Many Boomers lived in an era call BT. Before television. In the late 40’s and early 50’s, there were only a handful of TVs in the entire United States. I think the White House had one, and maybe Clark Gable, and that was about it. My family had a Philco radio. It was the center of our family and social life. We kept the radio in the kitchen so Mom could listen while she was fixing meals or doing dishes. I spent hours beside the magical radio – imagining, wondering, trembling, marveling, laughing.
People sometimes tell me I have a wild imagination. But you had to use your imagination to listen to the radio. On the Lone Ranger show, for example, you could hear the hooves of the horses and you imagined the Masked Man and Tonto riding into town on Silver and Scout. With Charlie McCarthy cracking jokes, you had to see in your mind the wooden dummy sitting on the lap of Edgar Bergen. Tuning in Gangbusters – an early crime show – was nerve racking. From the start, Gangbusters was a radio sensation to rival American Idol on modern TV. The fast-paced show captured the vigilance of American law enforcement fighting criminals.
Every Sunday night was like a Super Bowl weekend on radio, with Amos & Andy, Bob Hope and Jack Benny offering back to back to back masterpieces in comedy. Even without being able to see Jack Benny, you could picture his famous blank expression during those hilarious pauses of his, followed by “Now cut that out!” responses to Rochester or Dennis Day. On radio, jokes seemed funnier, drama was more intense and the songs were even more beautiful than in real life.
When I was home in the mornings, during the summer or if I happened to be sick, my favorite program was the Arthur Godfrey Show. His voice was soothing and tantalizing. Whatever he advertised, you wanted to buy. All commercials back then were live and it was up to the host to sell the product. Godfrey was a master at the power of suggestion.
Boomers in the late 40’s and early 50’s will certainly remember the Sky King radio show. Sky was an Arizona rancher and pilot who captured bad guys, found lost hikers and saved the day for one and all. Penny, Sky’s niece, and Clipper, his nephew, were frequently involved in Sky King’s aerial episodes.
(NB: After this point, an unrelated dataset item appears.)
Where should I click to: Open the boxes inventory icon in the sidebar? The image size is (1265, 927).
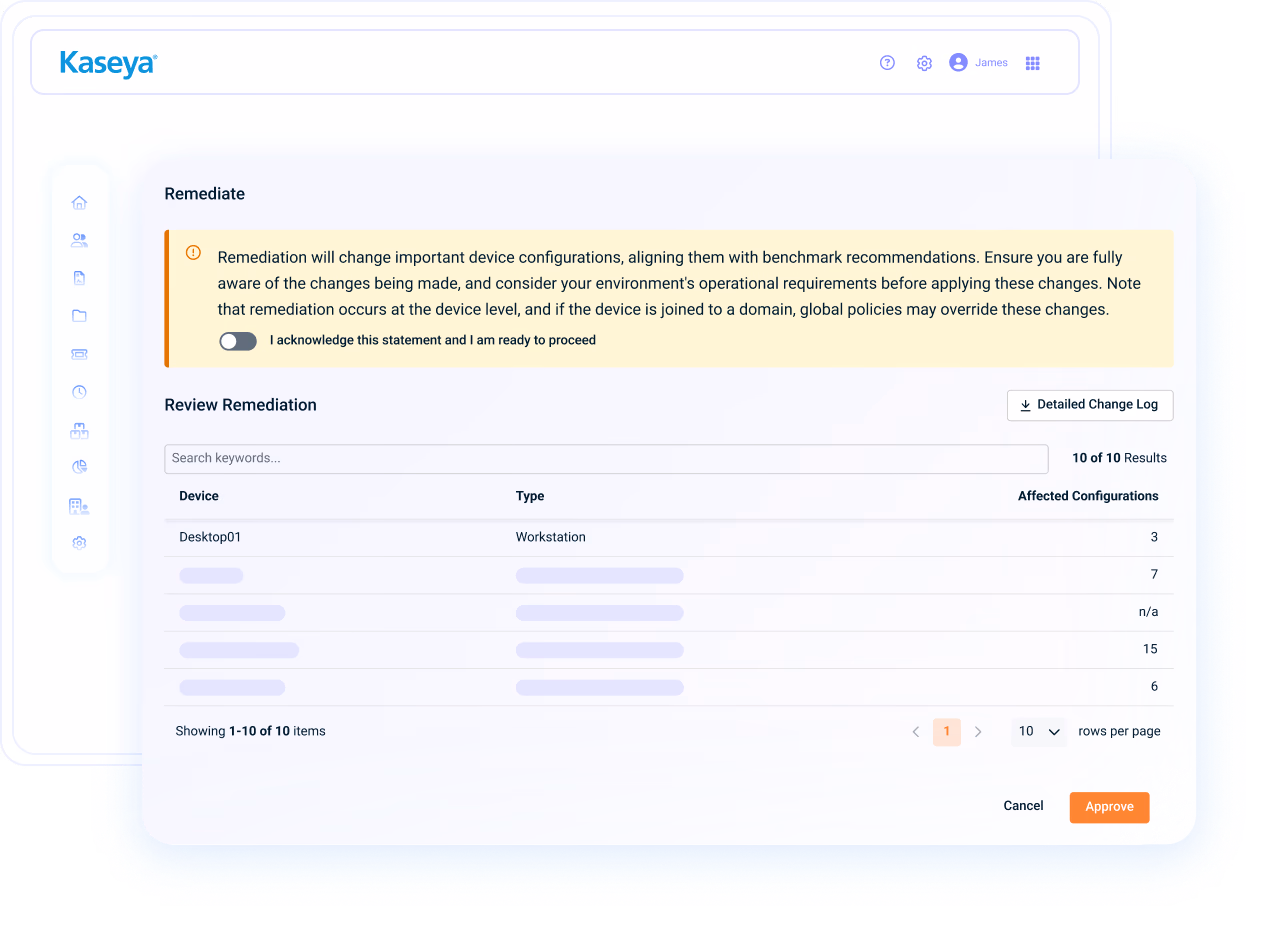pyautogui.click(x=79, y=430)
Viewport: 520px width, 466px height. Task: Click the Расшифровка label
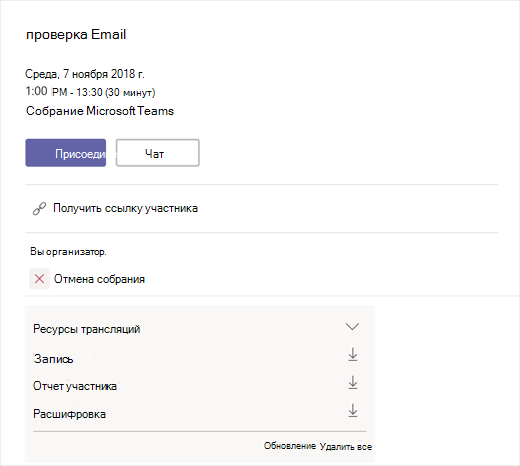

Before Ronald MacDonald began drawing children to the Golden Arches with toys and gadgets planted in the Kid’s Meals bags, Sky King lured half the youngsters in America into buying certain products that resulted in premiums to redeem, such as the coveted Sky King Spy-Detecto Writer, which had a “decoder”, a magnifying glass, measuring scale, and printing mechanism in a single package. Kids, of course, used the Spy-Detecto Writer to help Sky solve puzzles and mysteries.
I recall that Ovaltine was one of Sky King’s sponsors and it was mandatory that every home have at least one jar of Ovaltine in the pantry. I think it took three Ovaltine labels to qualify for the free de-coder. I drank the chocolaty mixture with every glass of milk, but never could figure out how to get the stuff completely dissolved. I noted not long ago that Ovaltine is still on the market and the company was now recommending that you drink it hot – maybe boiling would get rid of the crunchy residue at the bottom of the glass.
One of the most frightening shows on radio was The Inner Sanctum. Filmmaker, Alfred Hitchcock, proved to be a master of horror through the use of imagination and unseen threats, and radio had the same effect.
The Inner Sanctum began every episode with a creaking door opening and eerie, organ music in the background followed by a spooky voice saying, “Good evening, friends of the Inner Sanctum. This is Raymond, your host. Ha-Ha-Ha-Ha!”
What followed was 30 minutes of terror followed by numerous bad dreams on my part. We all love to be frightened, do we not? And nothing was more frightening than listening to unseen horrors on the radio.